• _Tareas propuestas_:
A. En el texto sobre las canciones de cuna, ¿qué nombre le dio Elémire Zolla al don de moverse en el paisaje onírico?
B. Continúa el texto sobre las canciones de cuna a partir de su última oración.

“Decíame cantando mi niñera que a mi madrina la embrujó la luna, y que una dama de ardiente cabellera veló mi sueño en torno de mi cuna”, escribió el poeta Porfirio Barba Jacob. Aludía con ello a un saber ahora perdido que siglos atrás se enseñaba a los niños de pecho mediante las canciones de cuna, justo en la tenue frontera entre la vigilia y el dormir: el don de moverse en el paisaje onírico, lo que Elémire Zolla llamó la pedagogía del arte de soñar. Las canciones de cuna arcaicas eran lecciones de geografía zodiacal, estribillos sagrados, composiciones mitológicas, conjuros contra el mal, descripciones “con simbólica exactitud del tiempo-espacio” ante aquella dimensión a la cual el sueño abre sus puertas, eran mecanismos de iniciación sobre la complejidad de lo existente.
En la era moderna esto cambió: las canciones de cuna se volvieron cortos estribillos generalmente compuestos de una estrofa única de cuatro versos cuyos temas serían el miedo, la cuna misma y la madre o su ausencia. Antes de promulgarse que sólo existimos porque pensamos racionalmente, esa “niebla infame” del sueño ala cual el padre fundador de la psiquiatría Benjamin Rush llamó “una enfermedad”, para otras civilizaciones fue el alzamiento de un telón nocturno que conduciría a revelaciones y teofanías, a la manifestación de narraciones visionarias y coherentes, a otras formas de experiencia y aprendizaje.

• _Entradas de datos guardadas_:
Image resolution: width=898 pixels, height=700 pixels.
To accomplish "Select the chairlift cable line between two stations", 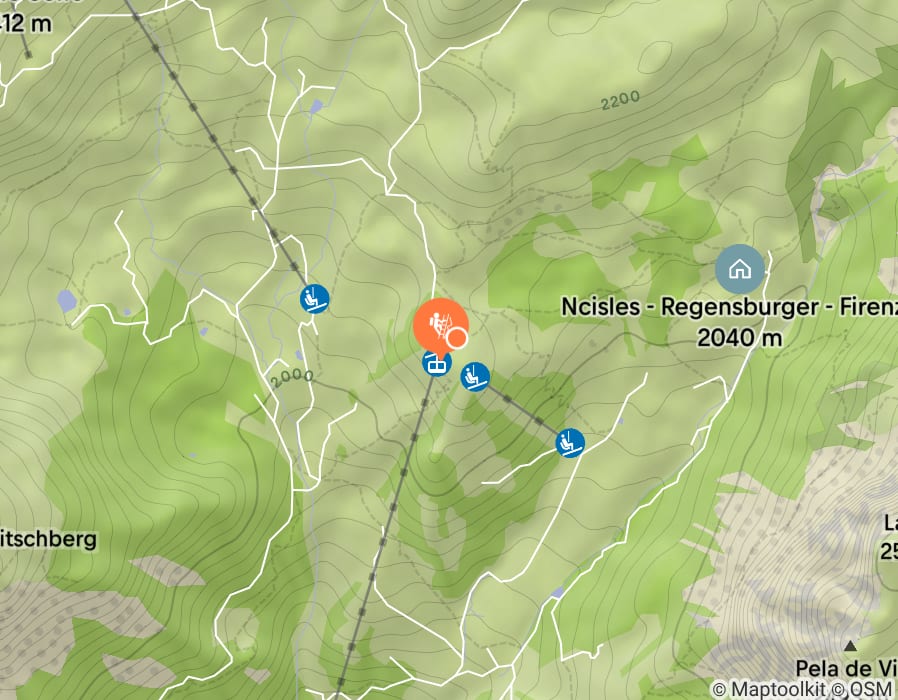I will tap(522, 410).
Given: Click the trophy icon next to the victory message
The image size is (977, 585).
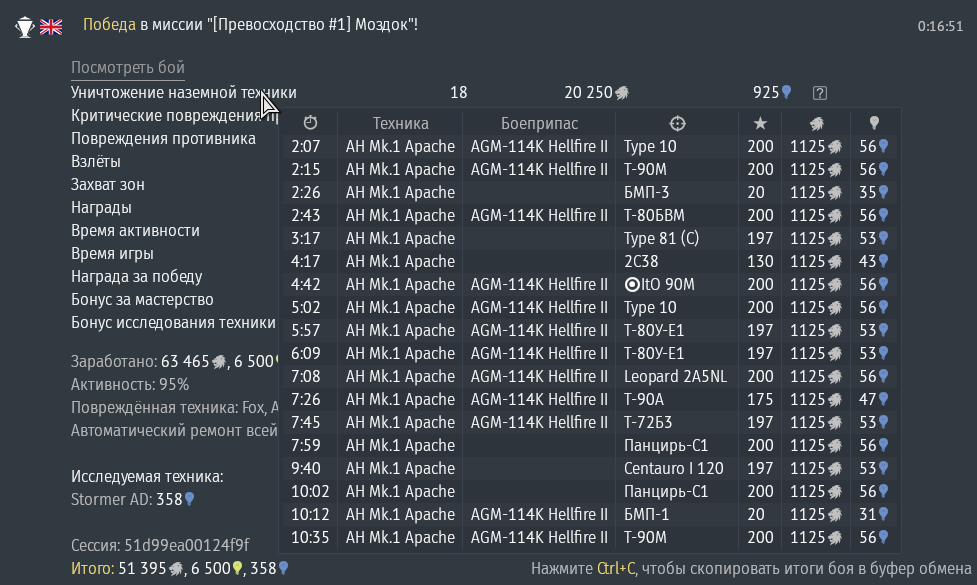Looking at the screenshot, I should (24, 27).
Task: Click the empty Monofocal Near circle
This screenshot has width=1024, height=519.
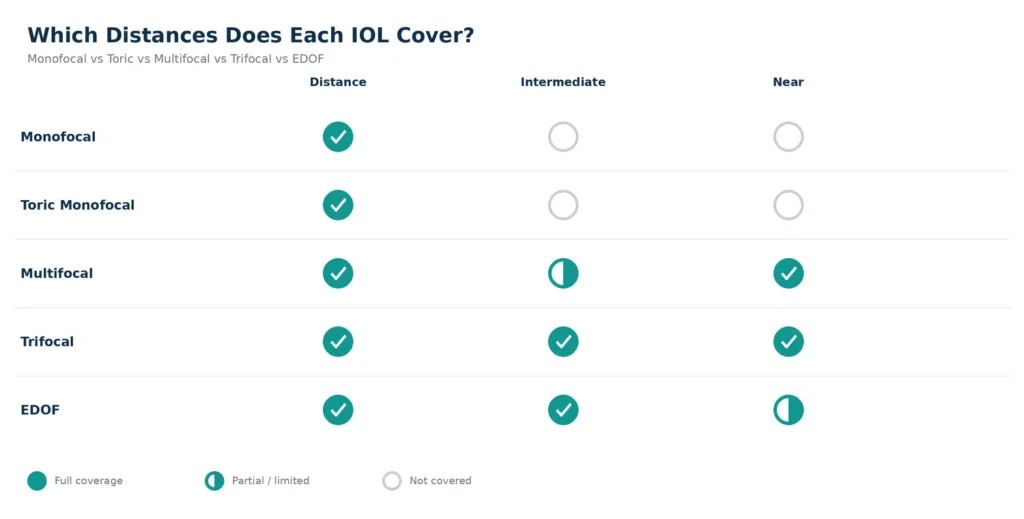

• _Resultados del ejercicio_:
A. La pedagogía del arte de soñar.

B.
Todavía se conservan hálitos de esta sabiduría en los soñaderos griegos cuyas ruinas se encuentran en Ática o Pérgamo, entre los campesinos que acuden en peregrinación a la isla de Tinos donde invocan sueños enviados por la madre de Dios, o en alguna cofradía afgana heredera de clínicas asclepsias (del dios griego de la medicina) llevadas ahí a la conquista de Alejandro Magno. También en el simbolismo literario europeo del siglo diecinueve que entendió como una trascendencia el arte de soñar.